Cognitive impairment in humanized APP×PS1 mice is linked to Aβ(1-42) and NOX activation.

Cognitive impairment in Alzheimer's disease (AD) is strongly associated with both extensive deposition of amyloid β peptides and oxidative stress, but the exact role of these indices in the development of dementia is not clear. This study was designed to determine the relationship between cognitive impairment, activation of the free radical producing enzyme NADPH oxidase (NOX), and progressive changes in Aβ deposition and solubility in humanized APP×PS1 knock-in mice of increasing age. Data show that cognitive performance and expression of key synaptic proteins were progressively decreased in aging APP×PS1 mice. Likewise, NOX activity and expression of the specific NOX subunit NOX4 were significantly increased in APP×PS1 mice in an age-dependent manner, and NOX activity and cognitive impairment shared a significant linear relationship.
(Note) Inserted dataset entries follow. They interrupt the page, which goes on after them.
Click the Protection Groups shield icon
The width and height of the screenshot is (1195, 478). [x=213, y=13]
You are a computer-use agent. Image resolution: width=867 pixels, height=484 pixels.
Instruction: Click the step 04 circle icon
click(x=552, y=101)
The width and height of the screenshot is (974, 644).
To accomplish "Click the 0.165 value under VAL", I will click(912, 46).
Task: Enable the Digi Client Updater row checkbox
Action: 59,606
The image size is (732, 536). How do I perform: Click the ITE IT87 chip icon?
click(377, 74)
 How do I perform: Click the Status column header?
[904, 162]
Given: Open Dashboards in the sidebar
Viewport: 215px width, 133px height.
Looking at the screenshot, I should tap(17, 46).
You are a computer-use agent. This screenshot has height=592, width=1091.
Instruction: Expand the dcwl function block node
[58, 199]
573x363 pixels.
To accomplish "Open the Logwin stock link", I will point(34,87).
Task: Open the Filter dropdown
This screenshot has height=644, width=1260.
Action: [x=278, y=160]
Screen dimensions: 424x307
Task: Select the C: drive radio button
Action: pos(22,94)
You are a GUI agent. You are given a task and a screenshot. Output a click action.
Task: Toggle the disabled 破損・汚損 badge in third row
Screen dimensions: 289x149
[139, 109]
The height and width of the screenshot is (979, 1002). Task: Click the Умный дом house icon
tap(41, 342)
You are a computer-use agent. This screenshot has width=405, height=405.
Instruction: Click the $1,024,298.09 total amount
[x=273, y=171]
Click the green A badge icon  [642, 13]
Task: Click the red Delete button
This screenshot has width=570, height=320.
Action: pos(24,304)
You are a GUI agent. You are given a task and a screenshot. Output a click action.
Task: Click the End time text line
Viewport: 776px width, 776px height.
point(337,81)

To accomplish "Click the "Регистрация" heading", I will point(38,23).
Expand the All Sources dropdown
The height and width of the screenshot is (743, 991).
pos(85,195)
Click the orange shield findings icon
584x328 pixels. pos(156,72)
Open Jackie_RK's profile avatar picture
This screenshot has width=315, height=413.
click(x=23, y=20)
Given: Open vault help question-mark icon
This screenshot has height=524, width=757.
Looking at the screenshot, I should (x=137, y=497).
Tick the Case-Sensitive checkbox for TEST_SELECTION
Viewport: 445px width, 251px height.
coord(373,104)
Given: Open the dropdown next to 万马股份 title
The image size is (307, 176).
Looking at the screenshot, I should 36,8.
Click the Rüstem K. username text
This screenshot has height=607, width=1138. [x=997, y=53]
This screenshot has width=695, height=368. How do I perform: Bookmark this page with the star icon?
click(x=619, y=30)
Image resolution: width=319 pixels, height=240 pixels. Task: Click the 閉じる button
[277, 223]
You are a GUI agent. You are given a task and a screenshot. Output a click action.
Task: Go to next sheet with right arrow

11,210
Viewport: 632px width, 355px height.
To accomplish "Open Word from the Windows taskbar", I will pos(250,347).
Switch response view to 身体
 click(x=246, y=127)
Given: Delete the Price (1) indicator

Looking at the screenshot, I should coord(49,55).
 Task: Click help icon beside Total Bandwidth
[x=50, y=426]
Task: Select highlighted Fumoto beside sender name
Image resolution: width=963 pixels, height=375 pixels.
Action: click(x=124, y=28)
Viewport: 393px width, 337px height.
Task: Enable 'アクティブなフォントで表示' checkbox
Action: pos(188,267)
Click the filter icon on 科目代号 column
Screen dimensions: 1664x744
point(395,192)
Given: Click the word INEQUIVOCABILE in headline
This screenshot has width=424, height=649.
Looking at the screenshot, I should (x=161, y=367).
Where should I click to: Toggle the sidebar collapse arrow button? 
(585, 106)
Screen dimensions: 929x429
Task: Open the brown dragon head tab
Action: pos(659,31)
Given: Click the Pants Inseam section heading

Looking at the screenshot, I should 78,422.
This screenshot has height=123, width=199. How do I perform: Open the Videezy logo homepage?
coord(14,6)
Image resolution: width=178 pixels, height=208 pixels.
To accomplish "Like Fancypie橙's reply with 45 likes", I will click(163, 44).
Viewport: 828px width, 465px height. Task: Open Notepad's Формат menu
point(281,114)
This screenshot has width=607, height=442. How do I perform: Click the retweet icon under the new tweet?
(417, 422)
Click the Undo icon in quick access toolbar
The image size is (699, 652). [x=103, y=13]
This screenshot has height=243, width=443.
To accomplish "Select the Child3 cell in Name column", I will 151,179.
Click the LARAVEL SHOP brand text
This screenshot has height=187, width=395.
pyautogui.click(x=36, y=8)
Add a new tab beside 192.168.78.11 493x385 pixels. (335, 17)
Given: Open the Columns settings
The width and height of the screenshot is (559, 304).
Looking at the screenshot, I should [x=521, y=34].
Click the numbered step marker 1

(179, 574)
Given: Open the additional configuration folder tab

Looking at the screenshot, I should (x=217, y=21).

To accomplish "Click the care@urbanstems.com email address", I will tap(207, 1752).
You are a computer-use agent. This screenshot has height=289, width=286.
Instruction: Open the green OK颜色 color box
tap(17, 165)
Data further show that age-dependent increases in Aβ1–42 had a significant linear relationship with both NOX activity and cognitive performance in APP×PS1 knock-in mice. Collectively, these data show that NOX expression and activity are significantly upregulated with age in this humanized model of Aβ pathogenesis, and suggest that NOX-associated redox pathways are intimately linked to both the loss of cognitive function and the deposition of Aβ1–42.